Le comédien stéphanois Yan Rompré entreprend une grosse étape de sa carrière en signant la mise en scène de La Ménagerie de verre, de Tennessee Williams qui sera présentée au Théâtre Prospero, de Montréal, du 14 janvier au 1er février.

Yan Rompré assure la mise en scène de La ménagerie de verre

Depuis sa sortie de l'option théâtre du cégep Lionel-Groulx en 2003, le comédien Yan Rompré, originaire de Saint-Étienne-des-Grès, a été chanceux et a pu multiplier les expériences professionnelles. Il en aborde une nouvelle en assumant la mise en scène de la pièce La ménagerie de verre qui sera présentée au Théâtre Prospero, de Montréal, du 14 janvier au 1er février.
L'expérience est double puisqu'il s'agit de la toute première production de la nouvelle compagnie théâtrale que Rompré a fondée sous le nom de Tg_2.
«Il s'agit de ma quinzième production théâtrale en carrière et là, j'avais envie d'exprimer mes propres préoccupations; c'est pour ça que j'ai fondé ma compagnie. Ça faisait un an que c'était plus tranquille côté travail alors j'avais le temps de m'y consacrer.
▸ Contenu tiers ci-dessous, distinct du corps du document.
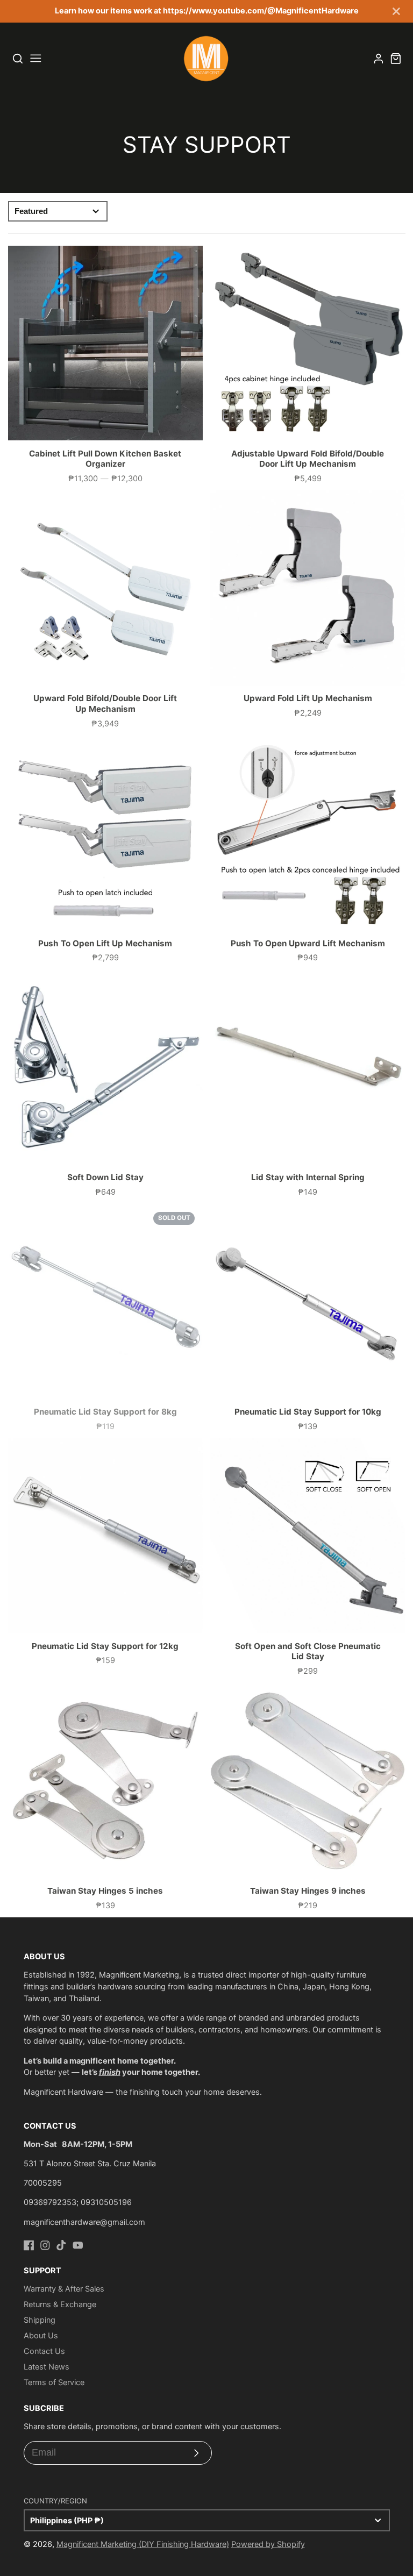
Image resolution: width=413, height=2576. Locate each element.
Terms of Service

C'est très prenant: il faut faire les recherches de financement, diriger la production, etc. C'est vraiment comme partir une entreprise. Ça me plaît parce que c'est un nouvel aspect que j'adore. Ça me fait du bien de faire quelque chose de très concret: c'est comme offrir un contrepoids au travail de comédien qui se situe beaucoup dans l'imaginaire. Ça me donne un équilibre.»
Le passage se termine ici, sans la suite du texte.